*Aim of the task*.
What you write must be the listing below in full, word for word, minus its pictures.

<<<<

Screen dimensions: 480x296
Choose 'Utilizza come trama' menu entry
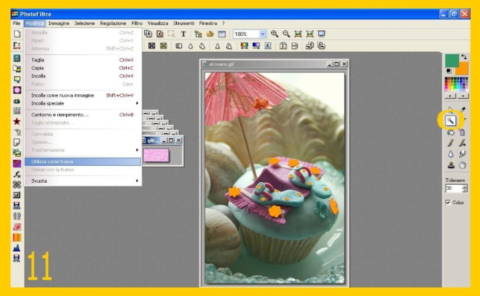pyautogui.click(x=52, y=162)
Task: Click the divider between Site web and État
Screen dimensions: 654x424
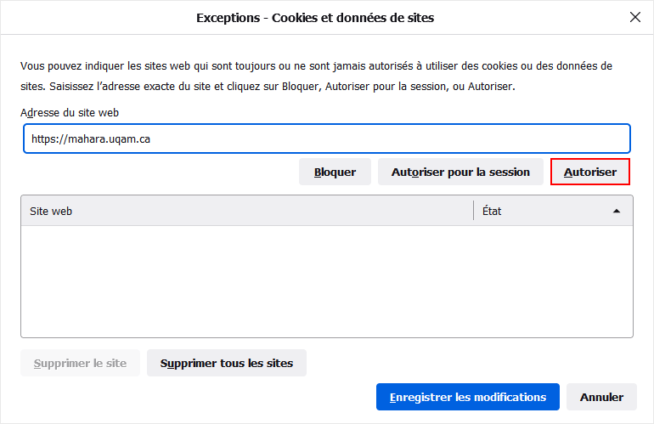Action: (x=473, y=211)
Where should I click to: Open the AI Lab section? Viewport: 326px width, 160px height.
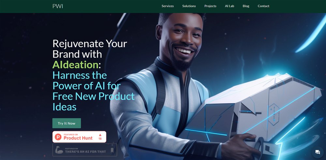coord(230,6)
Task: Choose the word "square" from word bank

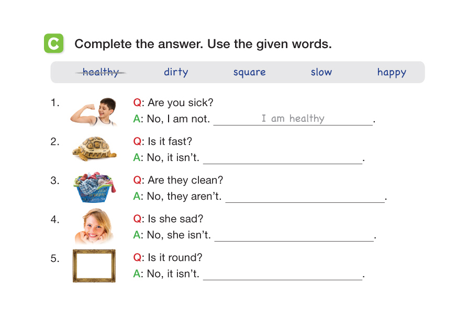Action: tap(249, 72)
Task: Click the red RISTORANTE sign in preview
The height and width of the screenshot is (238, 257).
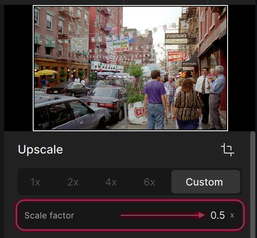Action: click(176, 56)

>>>>

*Result*.
Screen dimensions: 480x296
Choose 'Utilizza come trama' menu entry
pyautogui.click(x=52, y=162)
Task: Click the divider between Site web and État
Screen dimensions: 654x424
Action: (x=473, y=211)
Where should I click to: Open the AI Lab section? Viewport: 326px width, 160px height.
coord(230,6)
Task: Choose the word "square" from word bank

Action: tap(249, 72)
Task: Click the red RISTORANTE sign in preview
The height and width of the screenshot is (238, 257).
Action: click(176, 56)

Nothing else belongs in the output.